As canagliflozin is glucuronidated by UGT1A9 and UGT2B4 enzymes, its PK potentially could be influenced by the polymorphism in the genes encoding these drug-metabolizing enzymes. The participants carrying the UGT1A9*3 allele only represented 1 % of the total number of participants included in the popPK analysis and it was observed that participants carrying the UGT1A9*3 allele had higher (about 26 %) dose-normalized AUCs than those without this allele. These findings are consistent with the exposure-pharmacogenomic analysis results, supporting a role for UGT1A9 in the metabolism of canagliflozin [27]. In addition, when considering the safety data from UGT1A9*3 carriers, there appeared to be no increase in the overall incidence of adverse events or in study drug-related adverse events in participants treated with canagliflozin 100 and 300 mg relative to placebo-treated participants. Given the small effect size of this covariate on the PK (AUC) of canagliflozin, the low frequency of the variation in the population, and exposure data from a 300-mg bid cohort in the phase II study (NCT00642278), it was not deemed to be of clinical relevance.

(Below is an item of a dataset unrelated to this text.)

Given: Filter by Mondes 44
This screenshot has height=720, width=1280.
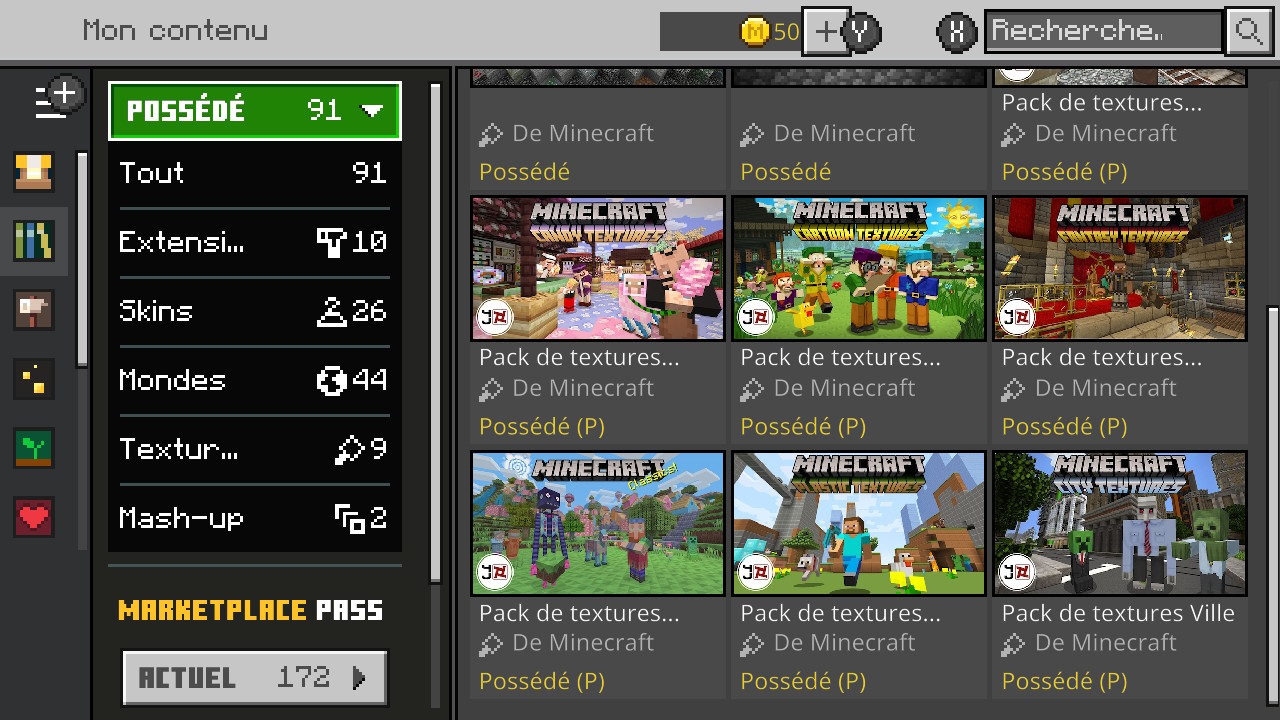Looking at the screenshot, I should point(254,380).
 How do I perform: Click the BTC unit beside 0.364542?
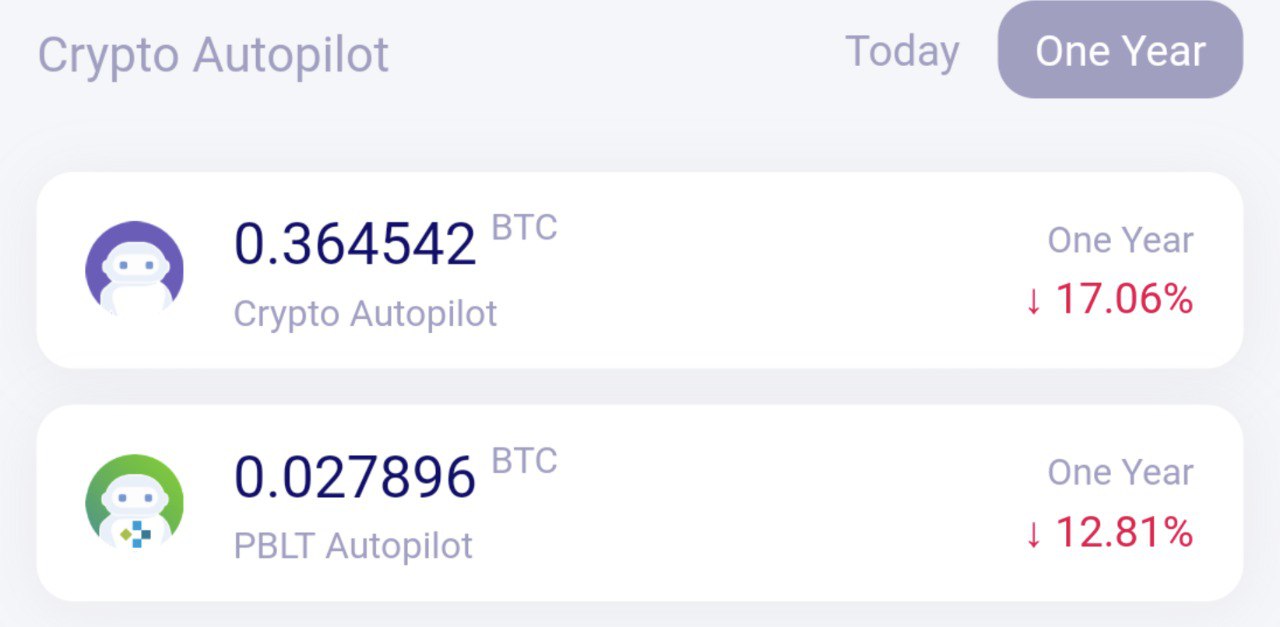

Glycemic status, race, fed status, long-term concomitant medications (substrates of UGT1A9 or UGT2B4), and PSD were not identified as statistically significant covariates affecting the PK of canagliflozin. Therefore, no dose adjustments of canagliflozin are needed based on these factors.

5 Conclusion

The developed popPK model adequately described canagliflozin PK in healthy volunteers and in patients with T2DM. No dose adjustments of canagliflozin are needed based on BMI, body weight, sex, race, and genetic polymorphisms (with respect to the UGT1A9*3 allele). The covariate age (in patients with age-appropriate renal function) and eGFR also had no clinically relevant effect on the PK of canagliflozin. However, because patients aged 65 years and older and patients with impaired renal function (eGFR <60 mL/min/1.73 m2) may be more sensitive to adverse reactions related to reduced intravascular volume, correcting this condition prior to initiation of canagliflozin is recommended in patients with volume depletion. Based on a phase III program, canagliflozin is recommended at a dose of 100 or 300 mg qd for T2DM patients with eGFR ≥60 mL/min/1.73 m2, and canagliflozin 100 mg qd is recommended in T2DM patients with an eGFR of 45 to <60 mL/min/1.73 m2.